Cast: Noomi Rapace, Hilmir Snær Guðnason, Björn Hlynur Haraldsson

Words – Rhiannon Topham.

Valdimar Jóhannsson’s feature-length debut Lamb continues the great A24 tradition of menacing animals messing with the human state of mind. The film centres around María (Noomi Rapace) and Ingvar (Hilmir Snær Guðnason), a young childless couple who own a sheep farm in pastoral Iceland. Among the sprawling landscape, they spend all day, every day harvesting crops, tending to their flock and hardly exchanging so much as a glance at one another. There is great sincerity and dolour involved in every moment; a Christmas dinner is had without any kind of festive cheer or visible satisfaction.
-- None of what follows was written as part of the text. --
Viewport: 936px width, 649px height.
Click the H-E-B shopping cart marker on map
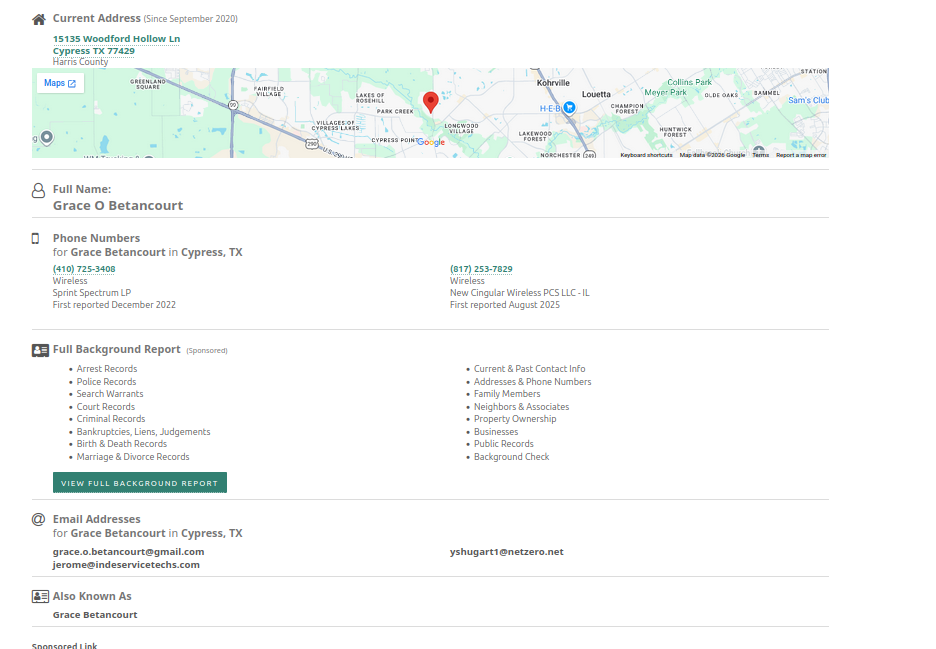tap(569, 107)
Things change when one of their ewes births a supernatural calf, though we don’t see anything of her form past her perfectly-formed lamb head for about 20 minutes after she arrives. We know something is up though. The instant she is born, María’s face reads disbelief, terror and something akin to adoration. The scene cuts to her carrying the child away—what will she do with her? It cuts again to María watching over the lamb-baby as she sleeps soundly in a small metal tub, swaddled in blankets.
The couple affectionately name the baby Ada and tend to her as she rests in a crib dragged from the barn next to their own bed. When we do finally see the child’s body, it’s when María scoops her up from the ground in a misty field after the ewe who birthed Ada has seemingly kidnapped her and attempted to flee. María’s rage directed at the ewe, paired with the ready-made but untouched crib brought out of storage, implies that her maternal affections have been previously thwarted in some way, and Ada offers the potential of a new beginning.
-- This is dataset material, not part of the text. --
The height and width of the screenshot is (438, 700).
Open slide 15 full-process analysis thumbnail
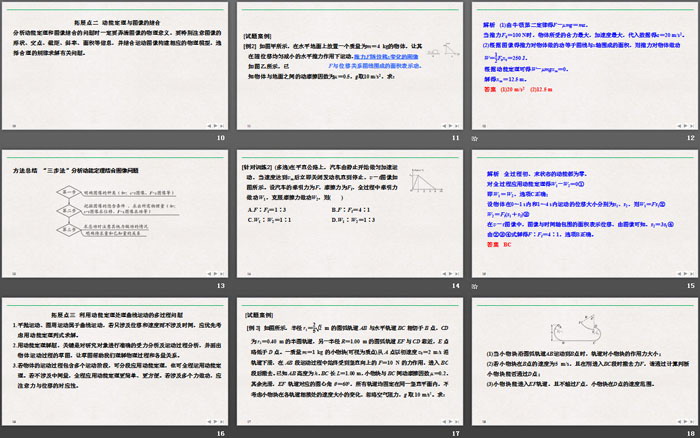(x=582, y=212)
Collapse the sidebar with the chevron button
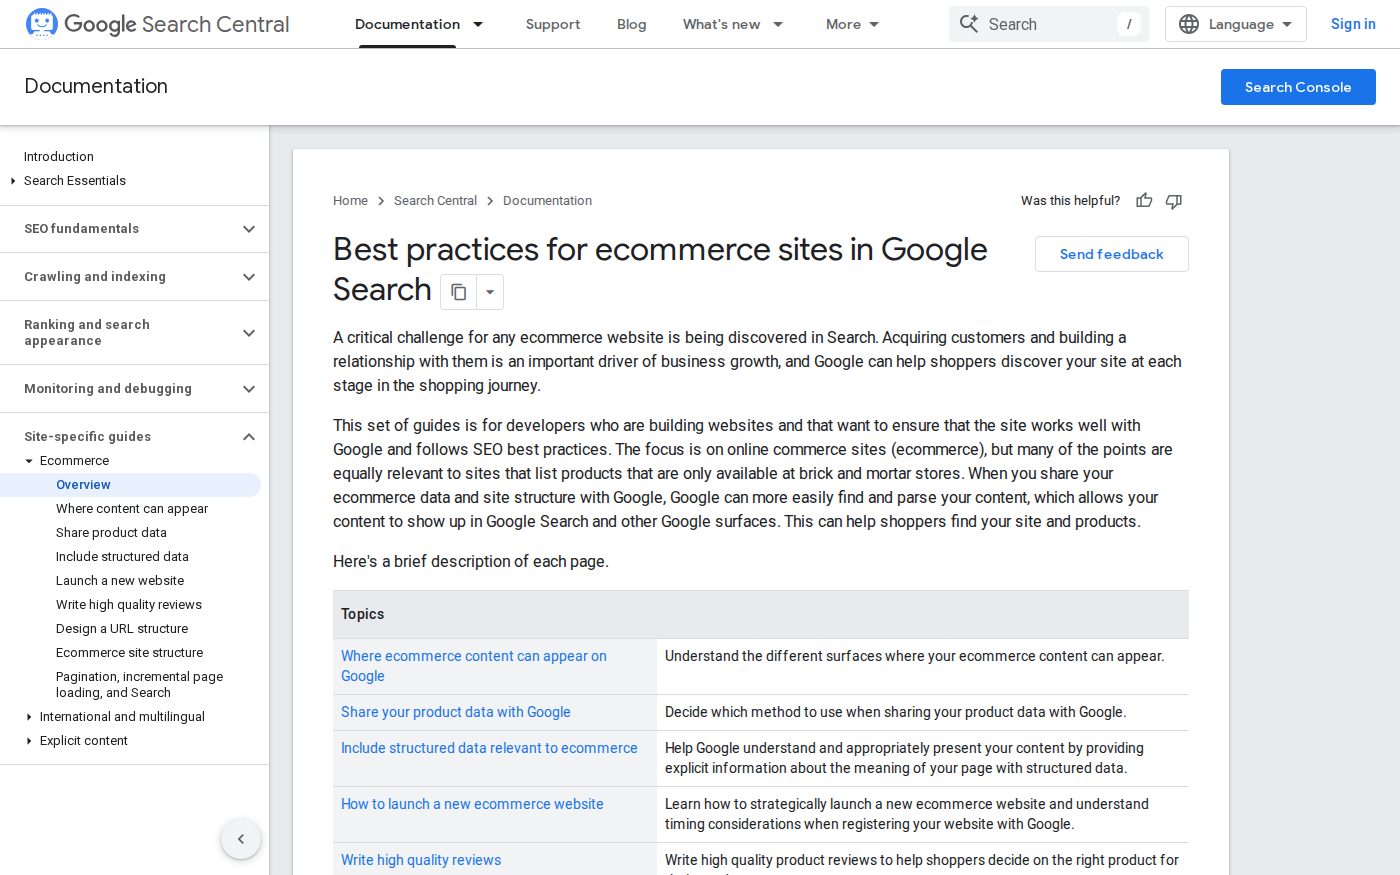 coord(241,839)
Stylistically the film includes a lot of handsome frames-within-frames, often from the outside looking in when capturing the sheep (ponderously gazing out of a window, ‘when will my husband return from war’ style) and vice versa for the humans. This is a clever choice to establish power, boundaries and perspective, and suits the richness of the bucolic colour palette. However, intentionally or not, a frustration can be found with María and Ingvar never once acknowledging Ada’s form and the mystery surrounding her sudden entrance into their lives. The only person to acknowledge it is Ingvar’s brother Pétur (Björn Hlynur Haraldsson), and even then it is only fleeting before he too becomes entranced by Ada. Pétur is inserted purely to disrupt the happy family facade, and it doesn’t work—the character is a needless addition to the plot and his ‘listen to me, I’m the voice of reason’ nonchalance feels shallow. Lamb sets out to do too much while asserting to do very little, the result is a film that barely amounts to anything, even with an ostensibly absurd twist in the vein of Robert Eggers’ The Witch and similarly bleak examples of monstrous modern surrealism.